Thursday, July 5, 2007

Warning...explicit language to follow!

For the love of GOD!!!
I really thought that once I left the halls of high school the child-like bullshit would end and we could all hold our heads high and realize that we have entered the lovely land of adulthood. Guess I was wrong...
Read the following exchange:

Wednesday, June 27, 2007

Talking to your husband!!!!
Excuse me for a moment while I address an issue...
I noticed this evening that on the "coloring box" on my profile, someone has posed the following question:
"I just want to know if you are still talking to my husband"
First of all, I speak to many women's husbands on a daily basis...co-workers, customers, committee members, the list goes on and on. Without further identifying yourself--and your husband--I am hardly in a position to answer such a question.
Secondly, let me remind you all that we are adults and the child-like games that we once played are really not neccessary. Grow the fuck up.
Seriously.
So, if anyone has anything to ask me, feel free to do so. And for the record, yes, I probably am still talking to your husband.
Lisa

Well, first of all, you know who I am and you exactly why I asked you the question. And if you are still talking to my husband, YOU have a serious problem on your hands. Maybe you should stay out of other people's lives and work on your own marriage instead of trying to "get the one that got away". You are the one that needs to be an adult and instead of sneaking around talking to other peoples husbands, talk to your own, instead of "Falling back in Love with mine!!!!!" I have a family that I am desparately trying to keep together and I don't need the EX TRAMP interfering with that. Because if you do, it won't be a good thing!!!!

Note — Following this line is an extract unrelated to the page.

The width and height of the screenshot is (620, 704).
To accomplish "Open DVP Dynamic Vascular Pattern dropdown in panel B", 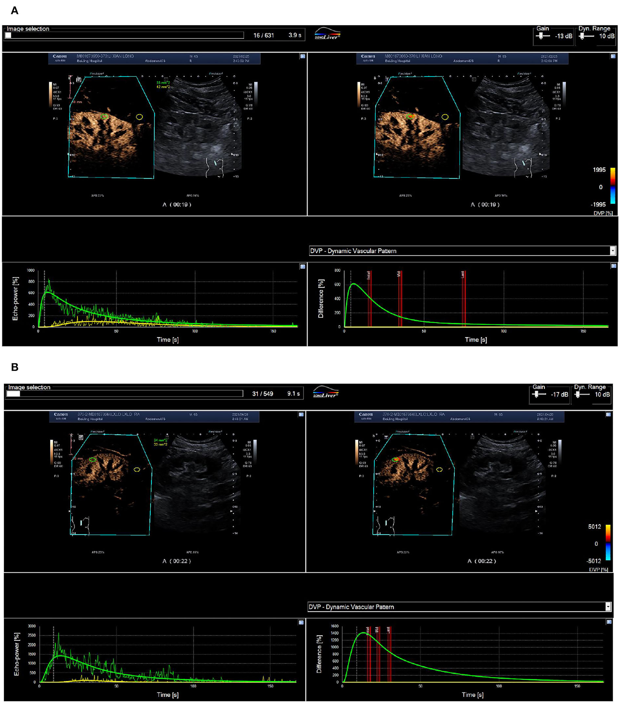I will [x=608, y=607].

Posted by Steve & Misty on Monday, July 02, 2007 at 7:32 AM

First of all, if you had not done the things you did, you would not be in the position to "desperately try to keep your family together". I do not think anyone interferring has anything to do with that. You made your bed and it is time you lie in it. If you are so concerned about whether or not I am talking to him, why don't you just ask Steve? Oh, wait---you guys probably have some trust issues these days, huh?

Posted by Lisa on Wednesday, July 04, 2007 at 10:08 AM

Well, little do you know.... You were talking to him before we even split up, so that makes you just as shitty as me. But, the difference between me and you is that I am making an effort. And as for Steve, why he would want to talk to someone who claimed she was pregnant with his child and then demanded that he pay for an abortion....oooops, bet ya thought I forgot about that shady shit. And as far as my relationship with my husband, that is completely none of your business, you cheated on him the whole time ya'll were together.....with BOB nonetheless.Yes, and don't think that I won't call your husband and let him in on few things myself. You need to stay away from MY husband, or there will be serious consequences to pay.Be an adult and be a WOMAN and respect my family and I will respect yours. Just answer the question.....

Posted by Steve & Misty on Thursday, July 05, 2007 at 7:07 AM

This is starting to get ridiculous. If you want to talk about this, email me directly at xxxxxx Otherwise, I am done here.
Posted by Lisa on Thursday, July 05, 2007 at 12:04 PM

Now, let me back up just a bit and fill you in. The instigator of this exchange is the wife of my ex-boyfriend/fiance'. We have some history between us due to the fact that she started dating him about 7 seconds after we broke up and did not understand why he and I remained friends. Needless to say, our friendship lasted all of a hot minute before she had enough and nipped it in the bud. No hard feelings...all of our lives moved on.
Fastforward 7-8 years...
By complete and total chance Steve and I run into each other. We chat a bit and make all of the appropriate pleasantries that two people who used to be a part of one anothers lives do. (Great to see you! We should get together soon! Keep in touch!) We all know that drill.
Well, low and behold, the next morning I come to work and see that he has held true to his word and sent me an email. Throughout our conversations he learned that I was now happily married with two kids, and I learned that he was on the verge of seperation from his wife. We emailed back and forth for a few days and decided to get together for lunch one day. Lunch became a regular date for us (which my husband always knew about and even joined on occassion!)
After about 5 months of this he decided he was going to patch things up with honey-pie and I felt that it would be best if we ceased all communication. I know how she feels about me and felt that if he was going to walk back into his marriage, he needed to do so in an open and honest way. As long as he was friends with me, he would hold that information back. This led to a little "tiff" between us, but either way I have not spoken to him, seen him, or had any formal of communication with him for nearly 10 months now.
Then, out of the blue the above communication occurs!
WTF?

Tuesday, July 3, 2007

Long Time, No Type...

Life has been busy, so I have not updated here in a while.
Where do I begin??
Work is still annoying, life is pretty much the same.
I am looking forward to our family vacation that is rapidly approaching. Holy Crap! We leave in 3 days and I can not wait. Some nice R&R with the hubby and kids is just what the doctor ordered.
Speaking of the hubby, let me just say that with each passing year things just get better and better!
I am in awe at the wonderful life I have!